I will start with some basics and move to harder stuff later.
Basic agent and a testing framework
No matter what approach you take you need to start with something really simple and dumb. The best approach for a dumb agent is a random one (generate all possible moves, select one at random). This will serve as a starting point to compare all your other agents. You need a strong framework for comparison. Something that takes various agents, allows to play some number of games between them and returns the matrix of the performance. Based on the results, you calculate the fitness for each agent. For example your function tournament(agent1, agent2, agent3, 500)
will play 500 games between each pair of agent (playing the first/second) and returns you something like:
x -0.01 -1.484 | -1.485
0.01 x -1.29 | -1.483
1.484 1.29 x | 2.774
Here for example I use 2 points for a win, 1 point for draw scoring function, and at the end just summing everything to find the fitness. This table immediately tells me that agent3
is the best, and agent1
is not really different from agent2
.
So once these two important things are set up you are ready to experiment with your evaluation functions.
Let's start with selecting features
First of all you need to create not a terrible
evaluation function. By this I mean that this function should correctly identify 3 important aspects (win/draw/loss). This sounds obvious, but I have seen significant amount of bots, where the creators were not able to correctly set up these 3 aspects.

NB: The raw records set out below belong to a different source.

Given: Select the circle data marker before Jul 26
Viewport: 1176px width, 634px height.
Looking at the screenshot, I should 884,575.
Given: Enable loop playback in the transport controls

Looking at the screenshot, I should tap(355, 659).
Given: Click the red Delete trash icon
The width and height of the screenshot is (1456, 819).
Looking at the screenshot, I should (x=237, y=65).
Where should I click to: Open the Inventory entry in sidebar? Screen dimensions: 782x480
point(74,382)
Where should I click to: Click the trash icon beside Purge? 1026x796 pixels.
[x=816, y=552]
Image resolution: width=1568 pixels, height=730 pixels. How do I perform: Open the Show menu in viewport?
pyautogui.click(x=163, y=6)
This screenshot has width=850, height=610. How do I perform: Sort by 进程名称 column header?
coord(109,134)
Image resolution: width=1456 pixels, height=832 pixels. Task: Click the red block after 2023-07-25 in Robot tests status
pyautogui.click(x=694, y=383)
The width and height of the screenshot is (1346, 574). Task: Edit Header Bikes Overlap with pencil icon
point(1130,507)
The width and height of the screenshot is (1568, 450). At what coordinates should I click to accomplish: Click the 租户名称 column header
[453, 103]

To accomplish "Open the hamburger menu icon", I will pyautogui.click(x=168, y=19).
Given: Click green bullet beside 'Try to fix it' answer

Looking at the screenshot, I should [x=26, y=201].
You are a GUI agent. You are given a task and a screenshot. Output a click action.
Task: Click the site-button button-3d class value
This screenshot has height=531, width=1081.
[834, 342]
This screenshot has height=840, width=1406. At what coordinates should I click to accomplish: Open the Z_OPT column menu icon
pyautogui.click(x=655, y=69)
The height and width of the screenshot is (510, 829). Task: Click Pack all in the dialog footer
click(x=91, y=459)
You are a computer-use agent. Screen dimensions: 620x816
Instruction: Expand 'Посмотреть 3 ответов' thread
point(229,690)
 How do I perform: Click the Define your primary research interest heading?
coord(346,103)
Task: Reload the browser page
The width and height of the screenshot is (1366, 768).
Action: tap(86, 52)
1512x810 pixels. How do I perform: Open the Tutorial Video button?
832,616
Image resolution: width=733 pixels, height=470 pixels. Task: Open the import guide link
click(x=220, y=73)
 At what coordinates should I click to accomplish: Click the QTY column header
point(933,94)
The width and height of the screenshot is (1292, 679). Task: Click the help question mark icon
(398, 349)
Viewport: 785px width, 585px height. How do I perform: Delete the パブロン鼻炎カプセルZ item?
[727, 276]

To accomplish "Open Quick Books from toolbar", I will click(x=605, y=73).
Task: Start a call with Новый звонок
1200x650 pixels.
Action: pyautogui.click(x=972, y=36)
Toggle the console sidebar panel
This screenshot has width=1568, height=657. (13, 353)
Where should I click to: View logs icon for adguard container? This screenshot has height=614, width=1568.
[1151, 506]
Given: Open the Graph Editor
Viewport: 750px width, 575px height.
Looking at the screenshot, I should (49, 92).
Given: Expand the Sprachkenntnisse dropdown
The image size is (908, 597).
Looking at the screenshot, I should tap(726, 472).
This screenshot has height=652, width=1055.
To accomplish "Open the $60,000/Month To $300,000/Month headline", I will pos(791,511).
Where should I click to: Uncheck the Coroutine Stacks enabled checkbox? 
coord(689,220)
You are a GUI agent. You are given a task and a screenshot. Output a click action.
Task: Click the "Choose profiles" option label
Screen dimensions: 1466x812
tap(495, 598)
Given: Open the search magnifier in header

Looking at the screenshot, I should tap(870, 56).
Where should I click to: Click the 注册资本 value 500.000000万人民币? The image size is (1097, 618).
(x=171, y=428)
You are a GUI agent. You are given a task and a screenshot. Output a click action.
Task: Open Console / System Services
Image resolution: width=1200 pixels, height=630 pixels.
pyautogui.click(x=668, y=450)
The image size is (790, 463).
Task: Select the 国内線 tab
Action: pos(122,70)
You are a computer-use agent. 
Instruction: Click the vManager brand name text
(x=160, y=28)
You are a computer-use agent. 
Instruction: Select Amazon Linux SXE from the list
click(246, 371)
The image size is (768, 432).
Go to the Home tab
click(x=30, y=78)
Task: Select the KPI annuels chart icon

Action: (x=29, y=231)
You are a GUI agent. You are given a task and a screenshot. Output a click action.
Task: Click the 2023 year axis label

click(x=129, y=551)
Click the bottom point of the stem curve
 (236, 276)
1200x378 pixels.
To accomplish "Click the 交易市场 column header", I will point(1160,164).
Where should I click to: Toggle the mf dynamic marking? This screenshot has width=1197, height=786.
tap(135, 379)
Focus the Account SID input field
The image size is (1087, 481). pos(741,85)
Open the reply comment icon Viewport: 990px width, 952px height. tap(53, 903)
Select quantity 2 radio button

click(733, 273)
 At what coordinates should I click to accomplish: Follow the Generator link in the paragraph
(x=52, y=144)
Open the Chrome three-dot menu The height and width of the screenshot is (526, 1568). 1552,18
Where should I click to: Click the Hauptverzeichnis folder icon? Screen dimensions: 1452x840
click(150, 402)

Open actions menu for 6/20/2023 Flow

Then you use your human ingenuity to find some features of the game state. The first thing to do is to speak with a game expert and ask him how he access the position.
If you do not have the expert, or you even just created the rules of your game 5 minutes ago, do not underestimate the human's ability to search for patters. Even after playing a couple of games, a smart person can give you ideas how he should have played (it does not mean that he can implement the ideas). Use these ideas as features.
At this point you do not really need to know how these features affect the game. Example of features: value of the pieces, pieces mobility, control of important positions, safety, total number of possible moves, closeness to a finish.
After you coded up these features and used them separately to see what works best (do not hurry up to discard features that do not perform reasonable by itself, they might be helpful in conjunction with others), you are ready to experiment with combinations.
Building better evaluations by combining and weighting simple features. There are a couple of standard approaches.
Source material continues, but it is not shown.